Collected data entries:
##########

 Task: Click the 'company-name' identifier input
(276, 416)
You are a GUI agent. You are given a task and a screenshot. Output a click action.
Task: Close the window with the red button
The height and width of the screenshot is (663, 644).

##########

TASK INSTRUCTIONS:
Provide the count of lines holding the word "screenshot" in these entries, and no other words.

FINISHED EXERCISE:
2